(A block of data)
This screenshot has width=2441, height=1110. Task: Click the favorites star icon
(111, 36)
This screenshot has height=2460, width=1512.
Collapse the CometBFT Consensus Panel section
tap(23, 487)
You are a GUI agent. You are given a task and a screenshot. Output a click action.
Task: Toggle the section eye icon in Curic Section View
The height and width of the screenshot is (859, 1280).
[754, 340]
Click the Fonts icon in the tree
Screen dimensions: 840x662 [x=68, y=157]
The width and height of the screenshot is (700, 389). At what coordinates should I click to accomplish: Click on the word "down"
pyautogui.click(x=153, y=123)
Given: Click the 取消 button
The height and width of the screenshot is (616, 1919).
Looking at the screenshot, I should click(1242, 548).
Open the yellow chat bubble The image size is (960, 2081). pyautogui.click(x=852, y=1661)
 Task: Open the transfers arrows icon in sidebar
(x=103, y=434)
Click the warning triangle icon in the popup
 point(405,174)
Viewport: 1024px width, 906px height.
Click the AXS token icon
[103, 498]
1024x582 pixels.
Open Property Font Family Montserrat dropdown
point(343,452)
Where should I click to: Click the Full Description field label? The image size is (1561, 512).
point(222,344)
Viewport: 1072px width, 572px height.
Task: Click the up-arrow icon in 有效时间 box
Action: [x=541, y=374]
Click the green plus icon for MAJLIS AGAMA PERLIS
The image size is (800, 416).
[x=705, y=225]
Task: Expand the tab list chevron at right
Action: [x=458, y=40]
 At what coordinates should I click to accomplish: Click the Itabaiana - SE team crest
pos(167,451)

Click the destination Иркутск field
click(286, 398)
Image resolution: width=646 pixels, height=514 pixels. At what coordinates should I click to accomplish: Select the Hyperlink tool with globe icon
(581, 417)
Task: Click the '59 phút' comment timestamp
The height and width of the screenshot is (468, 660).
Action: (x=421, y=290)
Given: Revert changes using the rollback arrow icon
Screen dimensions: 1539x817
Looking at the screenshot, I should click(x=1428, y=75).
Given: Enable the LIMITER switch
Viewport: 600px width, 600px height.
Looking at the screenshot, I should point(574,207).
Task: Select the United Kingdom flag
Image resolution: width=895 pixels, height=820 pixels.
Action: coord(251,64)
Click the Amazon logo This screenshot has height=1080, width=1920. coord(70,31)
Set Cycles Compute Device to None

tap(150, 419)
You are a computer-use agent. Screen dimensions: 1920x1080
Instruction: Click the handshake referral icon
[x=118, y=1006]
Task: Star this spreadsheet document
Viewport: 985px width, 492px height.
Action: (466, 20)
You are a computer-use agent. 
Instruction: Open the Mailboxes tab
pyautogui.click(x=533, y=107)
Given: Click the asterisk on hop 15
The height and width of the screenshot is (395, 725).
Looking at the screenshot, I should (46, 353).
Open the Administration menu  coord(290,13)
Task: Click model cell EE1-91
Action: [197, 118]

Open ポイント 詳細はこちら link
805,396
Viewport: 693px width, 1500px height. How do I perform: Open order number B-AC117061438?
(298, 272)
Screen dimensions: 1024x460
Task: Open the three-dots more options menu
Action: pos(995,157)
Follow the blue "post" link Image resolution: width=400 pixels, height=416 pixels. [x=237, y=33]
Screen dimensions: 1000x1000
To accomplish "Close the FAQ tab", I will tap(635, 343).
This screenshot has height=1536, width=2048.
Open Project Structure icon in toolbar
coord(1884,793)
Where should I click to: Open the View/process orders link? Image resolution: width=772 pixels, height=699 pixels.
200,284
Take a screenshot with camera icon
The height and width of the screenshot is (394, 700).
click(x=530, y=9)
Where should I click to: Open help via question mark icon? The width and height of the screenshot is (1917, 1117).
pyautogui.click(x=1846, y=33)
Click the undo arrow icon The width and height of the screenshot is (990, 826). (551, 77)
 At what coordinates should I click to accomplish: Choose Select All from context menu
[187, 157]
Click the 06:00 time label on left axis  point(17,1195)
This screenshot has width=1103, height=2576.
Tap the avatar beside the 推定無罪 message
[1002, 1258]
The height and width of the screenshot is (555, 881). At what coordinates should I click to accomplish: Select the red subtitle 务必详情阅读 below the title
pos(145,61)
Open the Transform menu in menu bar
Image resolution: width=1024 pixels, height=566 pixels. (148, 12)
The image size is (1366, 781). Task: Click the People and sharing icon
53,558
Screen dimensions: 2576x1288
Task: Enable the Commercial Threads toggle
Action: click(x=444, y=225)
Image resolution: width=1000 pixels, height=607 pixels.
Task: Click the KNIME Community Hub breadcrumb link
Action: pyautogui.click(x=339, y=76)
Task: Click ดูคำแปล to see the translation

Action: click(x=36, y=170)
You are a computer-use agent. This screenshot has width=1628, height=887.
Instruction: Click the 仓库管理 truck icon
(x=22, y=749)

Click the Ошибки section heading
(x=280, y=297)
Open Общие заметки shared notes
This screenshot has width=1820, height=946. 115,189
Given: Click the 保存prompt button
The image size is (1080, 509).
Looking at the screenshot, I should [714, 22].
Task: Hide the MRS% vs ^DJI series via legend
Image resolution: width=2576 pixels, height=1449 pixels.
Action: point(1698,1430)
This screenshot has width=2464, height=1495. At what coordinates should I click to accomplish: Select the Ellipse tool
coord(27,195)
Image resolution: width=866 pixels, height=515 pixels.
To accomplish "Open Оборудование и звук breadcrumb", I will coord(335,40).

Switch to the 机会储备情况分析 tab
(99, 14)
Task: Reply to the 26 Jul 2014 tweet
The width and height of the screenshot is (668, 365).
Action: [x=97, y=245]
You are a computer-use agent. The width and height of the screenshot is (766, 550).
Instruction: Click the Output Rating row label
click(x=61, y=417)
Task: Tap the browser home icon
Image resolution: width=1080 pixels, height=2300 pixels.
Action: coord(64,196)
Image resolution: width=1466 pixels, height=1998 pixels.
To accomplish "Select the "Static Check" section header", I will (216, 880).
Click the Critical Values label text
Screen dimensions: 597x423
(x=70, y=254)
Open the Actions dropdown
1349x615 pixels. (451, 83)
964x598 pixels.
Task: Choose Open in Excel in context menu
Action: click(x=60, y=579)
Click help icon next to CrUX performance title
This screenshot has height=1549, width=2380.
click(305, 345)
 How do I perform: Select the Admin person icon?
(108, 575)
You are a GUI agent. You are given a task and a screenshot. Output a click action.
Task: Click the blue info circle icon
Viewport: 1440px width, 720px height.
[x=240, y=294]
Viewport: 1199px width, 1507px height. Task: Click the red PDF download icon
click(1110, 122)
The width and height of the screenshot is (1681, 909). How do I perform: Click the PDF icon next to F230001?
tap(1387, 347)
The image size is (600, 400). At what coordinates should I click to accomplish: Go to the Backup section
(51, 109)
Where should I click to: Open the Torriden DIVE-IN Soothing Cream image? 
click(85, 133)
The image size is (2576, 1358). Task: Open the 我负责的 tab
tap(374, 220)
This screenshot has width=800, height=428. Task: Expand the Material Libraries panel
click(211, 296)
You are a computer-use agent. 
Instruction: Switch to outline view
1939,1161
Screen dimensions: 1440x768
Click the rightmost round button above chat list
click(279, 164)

* [Given task] Copy out all of the records again, substituting "position" for "coordinates" every time it appears and keeping everything else the same.

* [Worked solution]
This screenshot has width=2441, height=1110. Task: Click the favorites star icon
(111, 36)
This screenshot has height=2460, width=1512.
Collapse the CometBFT Consensus Panel section
tap(23, 487)
You are a GUI agent. You are given a task and a screenshot. Output a click action.
Task: Toggle the section eye icon in Curic Section View
The height and width of the screenshot is (859, 1280).
[754, 340]
Click the Fonts icon in the tree
Screen dimensions: 840x662 [x=68, y=157]
The width and height of the screenshot is (700, 389). At what position should I click to accomplish: Click on the word "down"
pyautogui.click(x=153, y=123)
Given: Click the 取消 button
The height and width of the screenshot is (616, 1919).
Looking at the screenshot, I should click(1242, 548).
Open the yellow chat bubble The image size is (960, 2081). pyautogui.click(x=852, y=1661)
 Task: Open the transfers arrows icon in sidebar
(x=103, y=434)
Click the warning triangle icon in the popup
 point(405,174)
Viewport: 1024px width, 906px height.
Click the AXS token icon
[103, 498]
1024x582 pixels.
Open Property Font Family Montserrat dropdown
point(343,452)
Where should I click to: Click the Full Description field label? The image size is (1561, 512).
point(222,344)
Viewport: 1072px width, 572px height.
Task: Click the up-arrow icon in 有效时间 box
Action: [x=541, y=374]
Click the green plus icon for MAJLIS AGAMA PERLIS
The image size is (800, 416).
[x=705, y=225]
Task: Expand the tab list chevron at right
Action: [x=458, y=40]
 At what position should I click to accomplish: Click the Itabaiana - SE team crest
pos(167,451)

Click the destination Иркутск field
click(286, 398)
Image resolution: width=646 pixels, height=514 pixels. At what position should I click to accomplish: Select the Hyperlink tool with globe icon
(581, 417)
Task: Click the '59 phút' comment timestamp
The height and width of the screenshot is (468, 660).
Action: (x=421, y=290)
Given: Revert changes using the rollback arrow icon
Screen dimensions: 1539x817
Looking at the screenshot, I should click(x=1428, y=75).
Given: Enable the LIMITER switch
Viewport: 600px width, 600px height.
Looking at the screenshot, I should point(574,207).
Task: Select the United Kingdom flag
Image resolution: width=895 pixels, height=820 pixels.
Action: coord(251,64)
Click the Amazon logo This screenshot has height=1080, width=1920. coord(70,31)
Set Cycles Compute Device to None

tap(150, 419)
You are a computer-use agent. Screen dimensions: 1920x1080
Instruction: Click the handshake referral icon
[x=118, y=1006]
Task: Star this spreadsheet document
Viewport: 985px width, 492px height.
Action: (466, 20)
You are a computer-use agent. 
Instruction: Open the Mailboxes tab
pyautogui.click(x=533, y=107)
Given: Click the asterisk on hop 15
The height and width of the screenshot is (395, 725).
Looking at the screenshot, I should (46, 353).
Open the Administration menu  coord(290,13)
Task: Click model cell EE1-91
Action: [197, 118]

Open ポイント 詳細はこちら link
805,396
Viewport: 693px width, 1500px height. How do I perform: Open order number B-AC117061438?
(298, 272)
Screen dimensions: 1024x460
Task: Open the three-dots more options menu
Action: pos(995,157)
Follow the blue "post" link Image resolution: width=400 pixels, height=416 pixels. [x=237, y=33]
Screen dimensions: 1000x1000
To accomplish "Close the FAQ tab", I will tap(635, 343).
This screenshot has height=1536, width=2048.
Open Project Structure icon in toolbar
coord(1884,793)
Where should I click to: Open the View/process orders link? Image resolution: width=772 pixels, height=699 pixels.
200,284
Take a screenshot with camera icon
The height and width of the screenshot is (394, 700).
click(x=530, y=9)
Where should I click to: Open help via question mark icon? The width and height of the screenshot is (1917, 1117).
pyautogui.click(x=1846, y=33)
Click the undo arrow icon The width and height of the screenshot is (990, 826). (551, 77)
 At what position should I click to accomplish: Choose Select All from context menu
[187, 157]
Click the 06:00 time label on left axis  point(17,1195)
This screenshot has width=1103, height=2576.
Tap the avatar beside the 推定無罪 message
[1002, 1258]
The height and width of the screenshot is (555, 881). At what position should I click to accomplish: Select the red subtitle 务必详情阅读 below the title
pos(145,61)
Open the Transform menu in menu bar
Image resolution: width=1024 pixels, height=566 pixels. (148, 12)
The image size is (1366, 781). Task: Click the People and sharing icon
53,558
Screen dimensions: 2576x1288
Task: Enable the Commercial Threads toggle
Action: click(x=444, y=225)
Image resolution: width=1000 pixels, height=607 pixels.
Task: Click the KNIME Community Hub breadcrumb link
Action: pyautogui.click(x=339, y=76)
Task: Click ดูคำแปล to see the translation

Action: click(x=36, y=170)
You are a computer-use agent. This screenshot has width=1628, height=887.
Instruction: Click the 仓库管理 truck icon
(x=22, y=749)

Click the Ошибки section heading
(x=280, y=297)
Open Общие заметки shared notes
This screenshot has width=1820, height=946. 115,189
Given: Click the 保存prompt button
The image size is (1080, 509).
Looking at the screenshot, I should [714, 22].
Task: Hide the MRS% vs ^DJI series via legend
Image resolution: width=2576 pixels, height=1449 pixels.
Action: point(1698,1430)
This screenshot has width=2464, height=1495. At what position should I click to accomplish: Select the Ellipse tool
coord(27,195)
Image resolution: width=866 pixels, height=515 pixels.
To accomplish "Open Оборудование и звук breadcrumb", I will coord(335,40).

Switch to the 机会储备情况分析 tab
(99, 14)
Task: Reply to the 26 Jul 2014 tweet
The width and height of the screenshot is (668, 365).
Action: [x=97, y=245]
You are a computer-use agent. The width and height of the screenshot is (766, 550).
Instruction: Click the Output Rating row label
click(x=61, y=417)
Task: Tap the browser home icon
Image resolution: width=1080 pixels, height=2300 pixels.
Action: coord(64,196)
Image resolution: width=1466 pixels, height=1998 pixels.
To accomplish "Select the "Static Check" section header", I will (216, 880).
Click the Critical Values label text
Screen dimensions: 597x423
(x=70, y=254)
Open the Actions dropdown
1349x615 pixels. (451, 83)
964x598 pixels.
Task: Choose Open in Excel in context menu
Action: click(x=60, y=579)
Click help icon next to CrUX performance title
This screenshot has height=1549, width=2380.
click(305, 345)
 How do I perform: Select the Admin person icon?
(108, 575)
You are a GUI agent. You are given a task and a screenshot. Output a click action.
Task: Click the blue info circle icon
Viewport: 1440px width, 720px height.
[x=240, y=294]
Viewport: 1199px width, 1507px height. Task: Click the red PDF download icon
click(1110, 122)
The width and height of the screenshot is (1681, 909). How do I perform: Click the PDF icon next to F230001?
tap(1387, 347)
The image size is (600, 400). At what position should I click to accomplish: Go to the Backup section
(51, 109)
Where should I click to: Open the Torriden DIVE-IN Soothing Cream image? 
click(85, 133)
The image size is (2576, 1358). Task: Open the 我负责的 tab
tap(374, 220)
This screenshot has width=800, height=428. Task: Expand the Material Libraries panel
click(211, 296)
You are a computer-use agent. 
Instruction: Switch to outline view
1939,1161
Screen dimensions: 1440x768
Click the rightmost round button above chat list
click(279, 164)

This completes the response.